### Stated task
Rewrite the data from the line with "Click the chevron arrow next to English" to the line with "coord(98,4)", swapping "chevron" for "caret" and leaving everything else unchanged. Leave the pictures out of your answer.

### Data to process
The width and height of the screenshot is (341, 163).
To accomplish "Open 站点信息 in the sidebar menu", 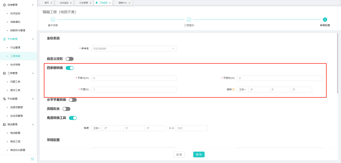I will pyautogui.click(x=15, y=65).
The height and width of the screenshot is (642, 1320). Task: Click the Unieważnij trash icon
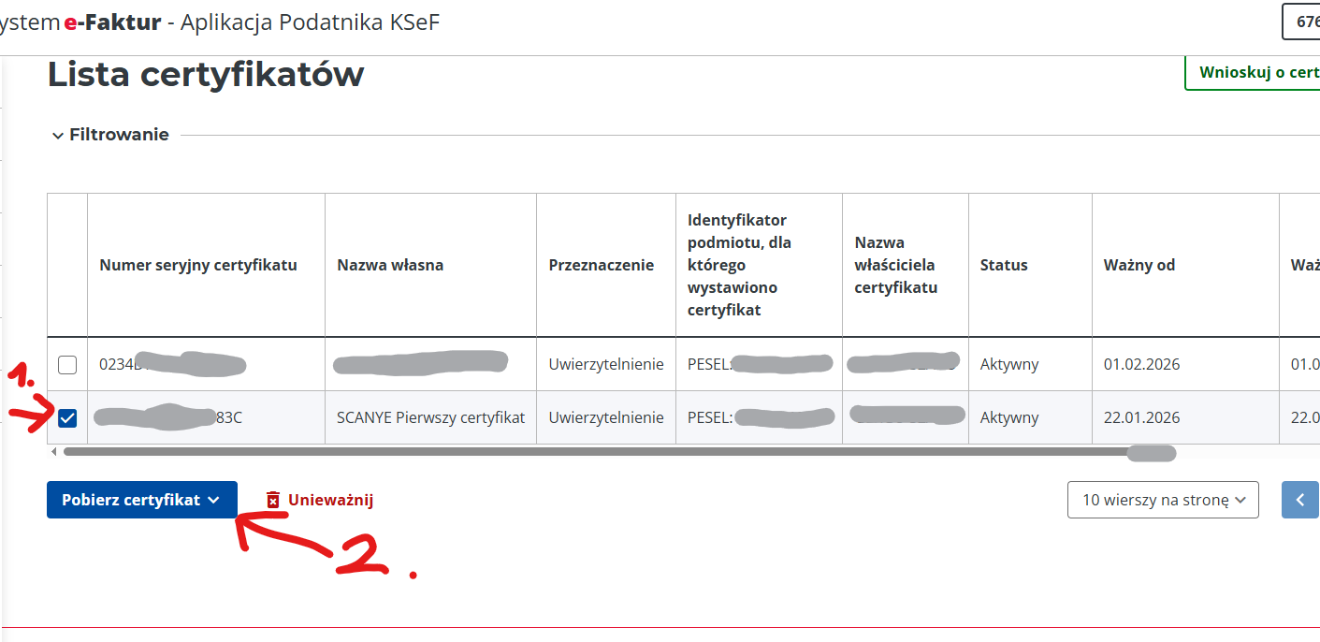(x=273, y=500)
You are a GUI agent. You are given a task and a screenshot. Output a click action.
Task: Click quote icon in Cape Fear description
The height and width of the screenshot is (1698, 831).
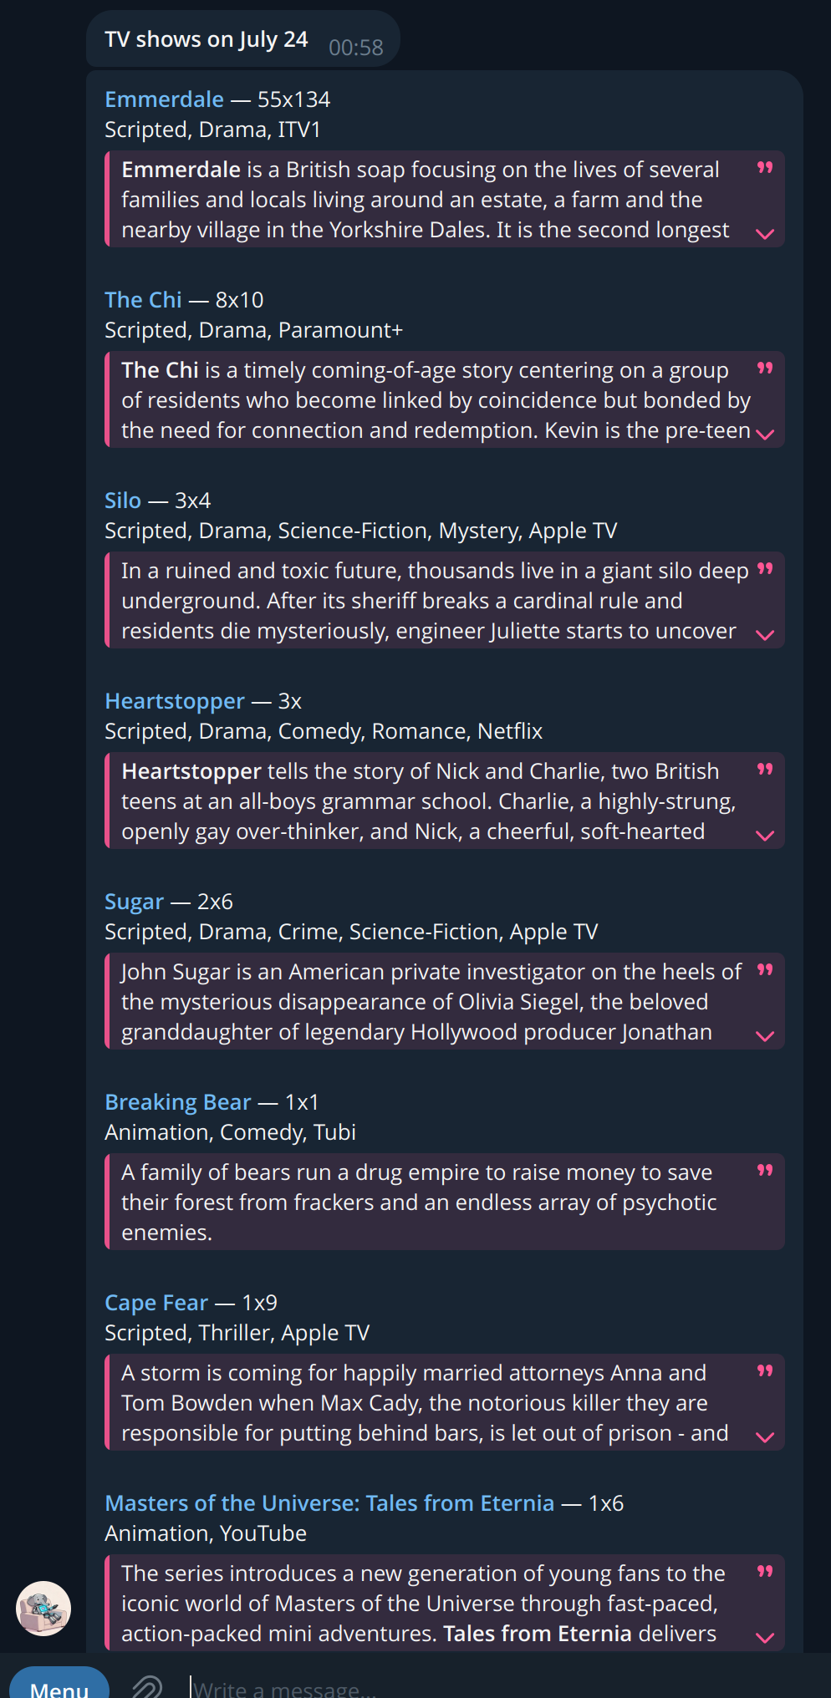765,1371
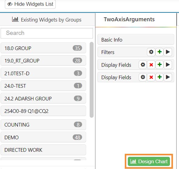Open the Basic Info section
This screenshot has width=179, height=169.
click(136, 40)
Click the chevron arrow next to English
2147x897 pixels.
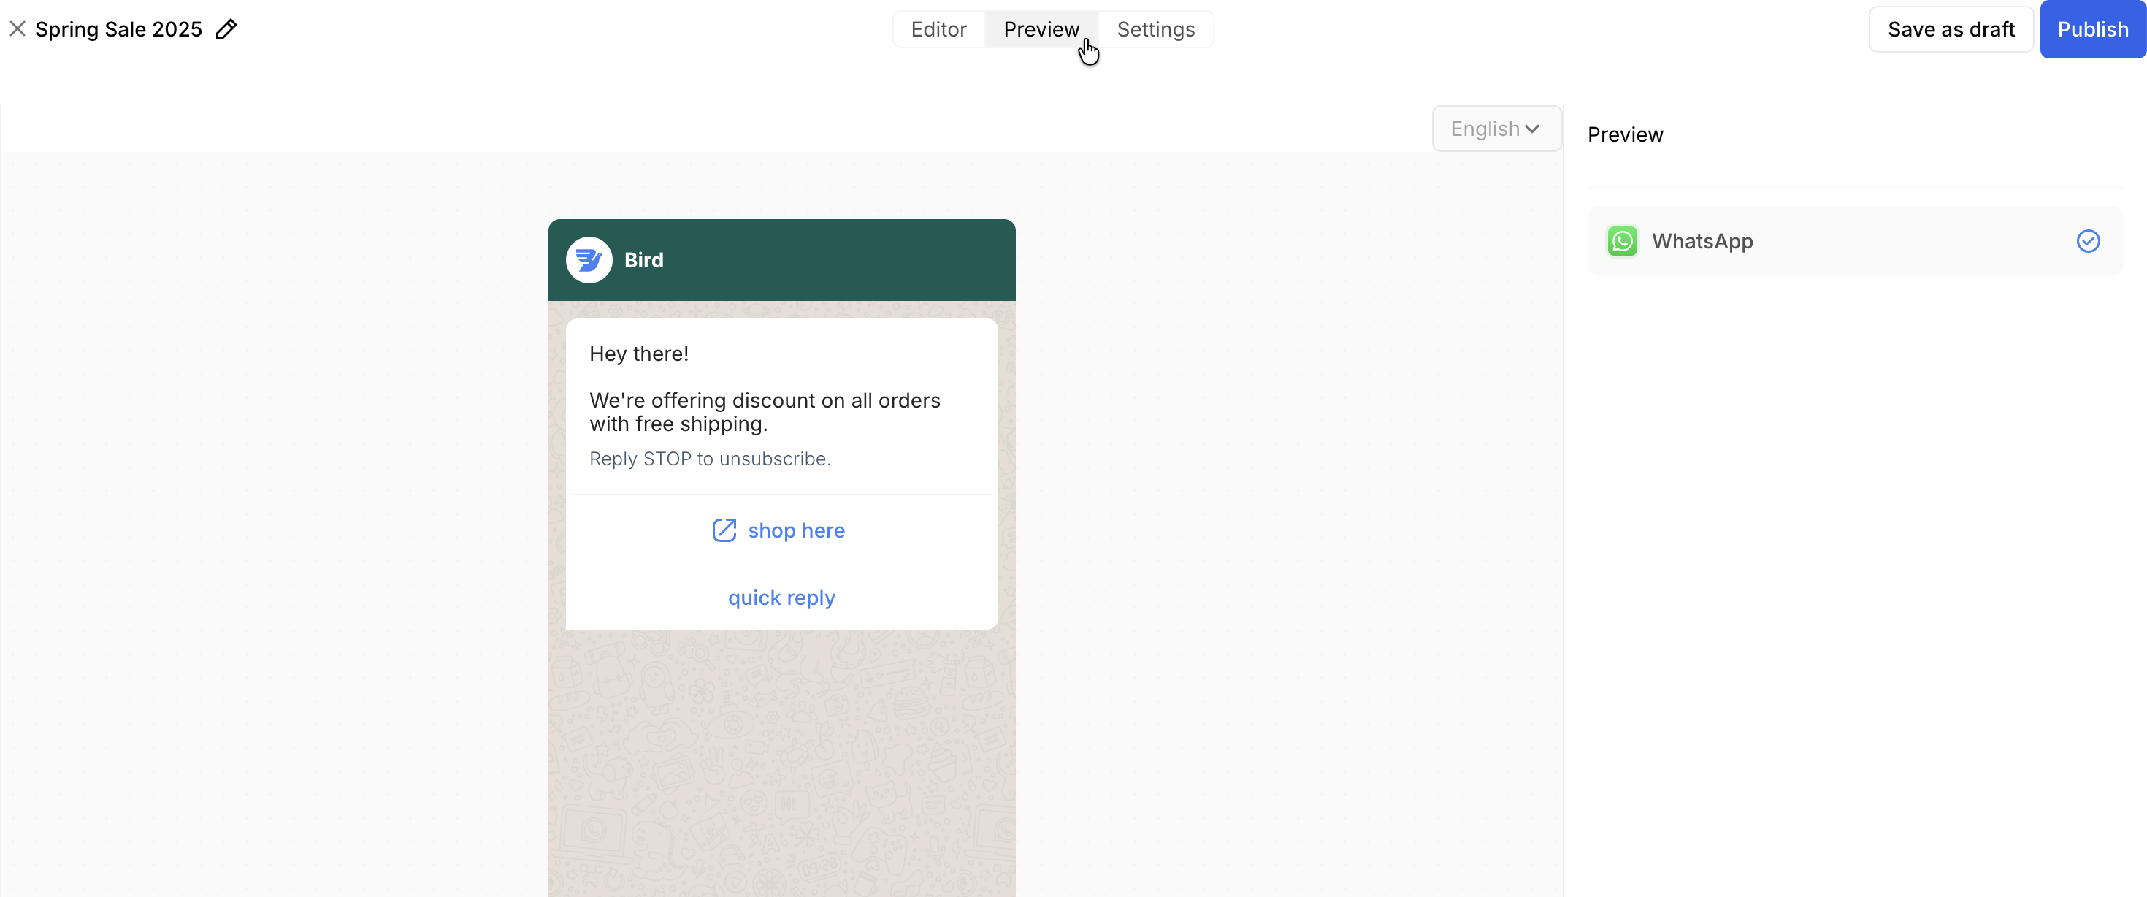pyautogui.click(x=1532, y=128)
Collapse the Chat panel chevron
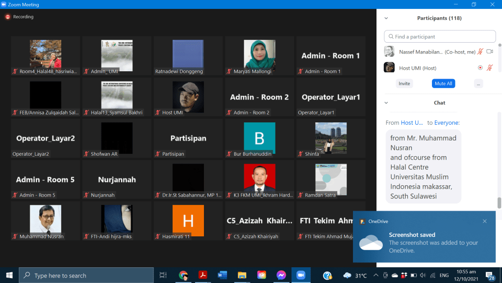Image resolution: width=502 pixels, height=283 pixels. point(386,103)
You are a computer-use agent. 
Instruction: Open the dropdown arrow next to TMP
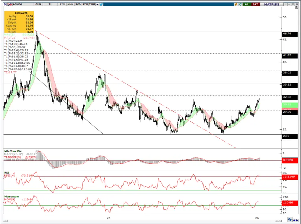coord(98,4)

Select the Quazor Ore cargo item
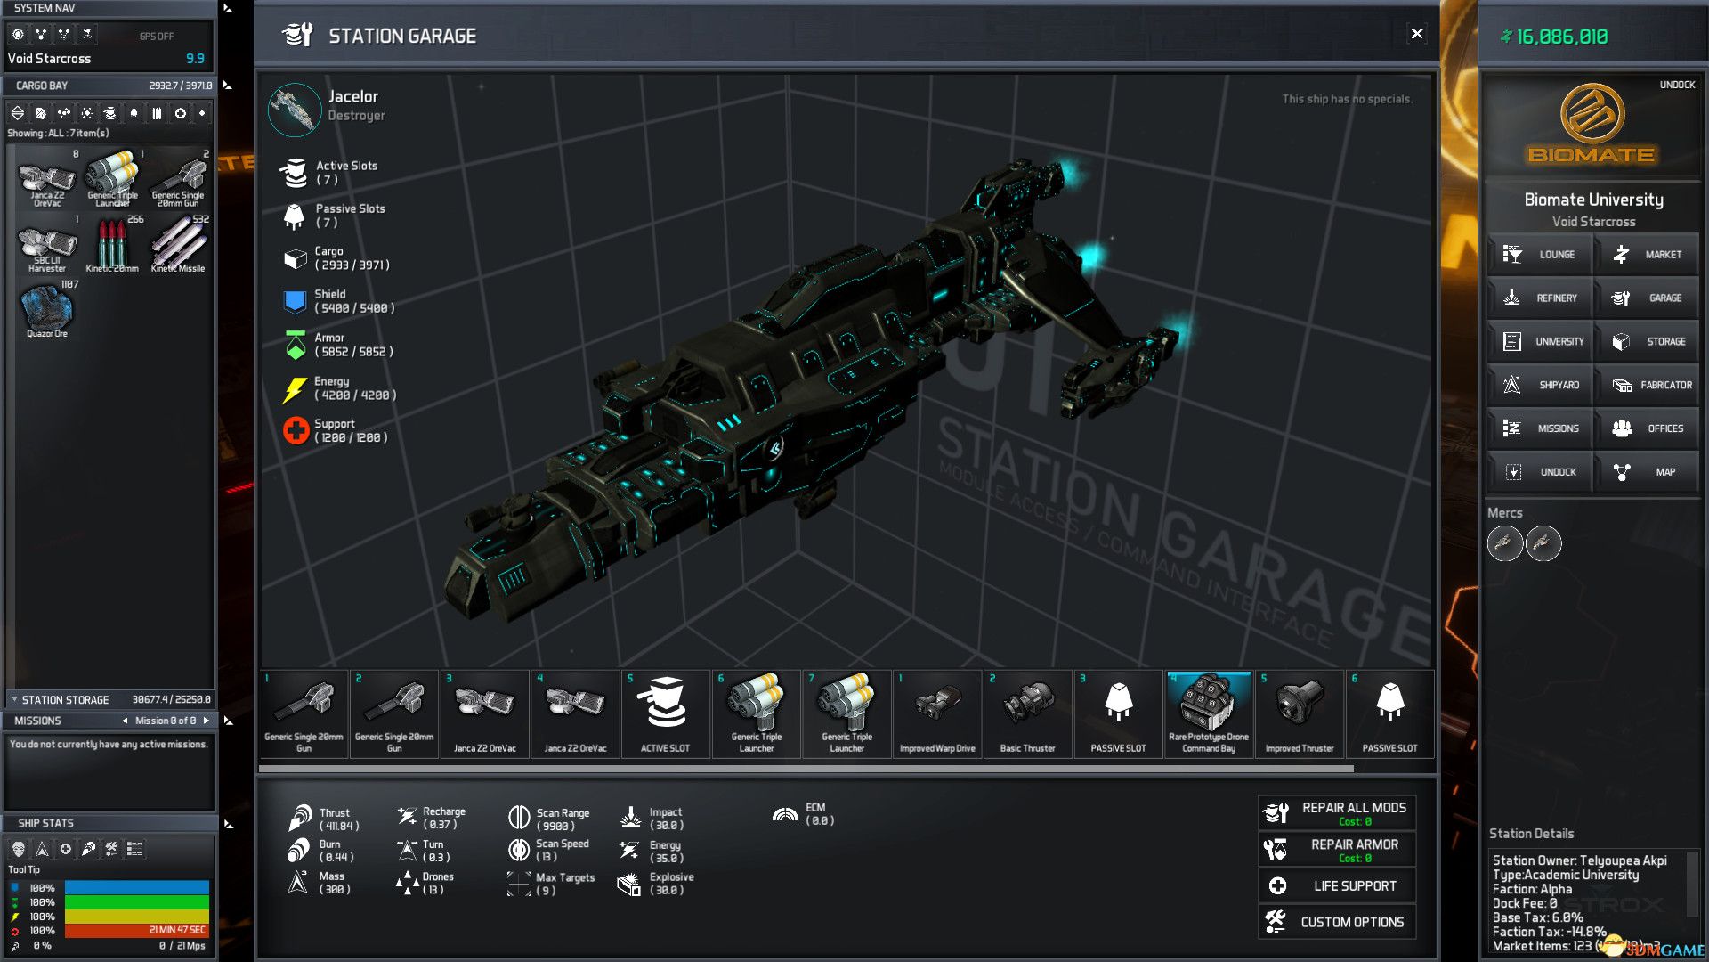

### Solution below
Click the caret arrow next to English
2147x897 pixels.
pyautogui.click(x=1532, y=128)
Collapse the Chat panel caret
Image resolution: width=502 pixels, height=283 pixels. point(386,103)
You are a computer-use agent. 
Instruction: Open the dropdown arrow next to TMP
coord(98,4)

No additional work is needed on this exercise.